Monday, January 12, 2015

How to Inherit Eternal Life, part 2

And a lawyer stood up and put Him to the test, saying, "Teacher, what shall I do to inherit eternal life?" And He said to him, "What is written in the Law? How does it read to you?" And he answered, "YOU SHALL LOVE THE LORD YOUR GOD WITH ALL YOUR HEART, AND WITH ALL YOUR SOUL, AND WITH ALL YOUR STRENGTH, AND WITH ALL YOUR MIND; AND YOUR NEIGHBOR AS YOURSELF." And He said to him, "You have answered correctly; DO THIS AND YOU WILL LIVE." (Luke 10:25-28 NASB)

The Pharisees, of which the scribes and lawyers were generally a part, were constantly trying to trick Jesus with their questions. Matthew 22:34-40 records just such an event. The Pharisees had tried to trick Jesus with a question about paying taxes to Rome. When they failed, the Saducees followed by trying to trick Jesus with a question about marriage in heaven. They, too, failed to trick Him and were silenced by the wisdom of His answer. Matthew 22:34-40 records yet another attempt on the part of the Pharisees to confound Jesus. They sent a lawyer (an expert in Jewish law) to Jesus, asking which is the greatest commandment. He quoted from Deuteronomy and He summed up the greatest commandment in this way:

You shall love the LORD your God with all your heart and with all your soul and with all your might. (Deuteronomy 6:5 NASB)

He immediately followed with the second greatest commandment, a portion of a verse from Leviticus:

You shall not take vengeance, nor bear any grudge against the sons of your people, but you shall love your neighbor as yourself; I am the LORD. (Leviticus 19:18 NASB)
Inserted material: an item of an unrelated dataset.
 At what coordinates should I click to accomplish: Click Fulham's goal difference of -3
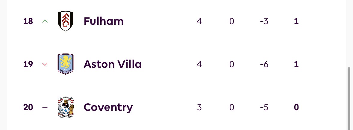(x=264, y=21)
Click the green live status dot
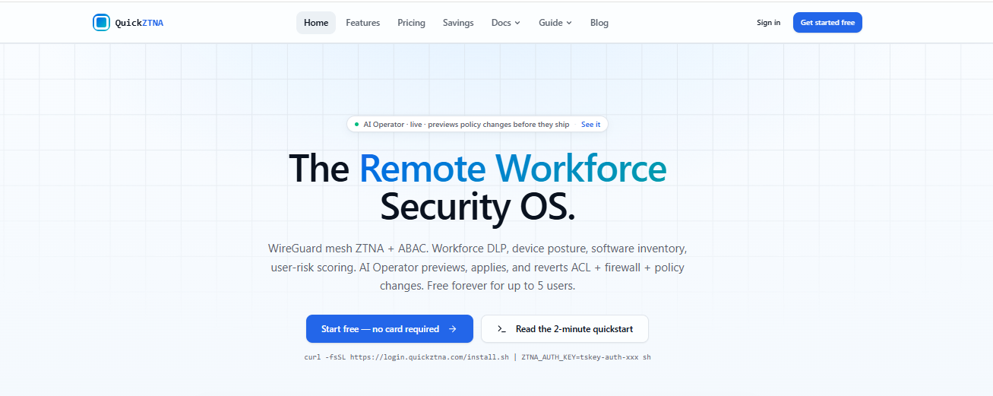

In this passage from Luke, a lawyer (expert in Jewish law) has come to Jesus, intending to trick Him. "How do I inherit eternal life?" he asked Jesus, who replied by asking, "What does the law say?" He answers with the same verses Jesus has used previously, summing up the law in those two verses from Deuteronomy and Leviticus. This is not as remarkable as we might think. The verse in Deuteronomy is a portion of the Shema, a vital part of the most important prayer in Jewish ritual. (We will look at this in more depth tomorrow.) This prayer was prayed at least twice daily by Jewish men, and both Jesus and the lawyer had heard it and recited it on a daily basis for their entire lives. It had likely become ingrained in them. They knew these words.

The Shema includes a portion on the rewards of obedience, but it is speaking of rewards in this life. There is not specifically a reference to eternal life. Jesus, however, answers with a passage from Leviticus. 

"So you shall keep My statues and My judgments, by which a man may live if he does them; I am the Lord." Leviticus 18:5 NASB

The word translated as "live" in the Luke passage is zaō and is used to mean "to enjoy real life, to have true life and worthy of the name, active, blessed, endless in the Kingdom of God." What Jesus told the lawyer was that obedience to love God with all your heart, soul, and mind, and your neighbor as yourself summed it up. If you do that, you have attained the essence of the law and the heart of the gospel, and you will live, both now and in the future. Actually loving God and our neighbor in this way is a challenge to discuss another day, but for now, let's ponder the importance of obedience. Certainly, Jesus was not saying that we could "earn" our way to heaven. That is a gift that comes by grace alone through faith alone, but perhaps we need to understand that LOVE is a vital part of the equation. All the obedience to rules in the world cannot make up for a lack of love.

Pause and consider for a moment the love you have toward the Lord. Do you follow a checklist of rules, as the lawyer did, or is your obedience motivated by the depth of your love for our Lord? Love. It is where our life of faith begins. It is a critical part of the life of faith and cannot be avoided. Love God, love others, and love them with reckless abandon. It's not optional, but is that how we love? 

Selah. Pause and consider, then love.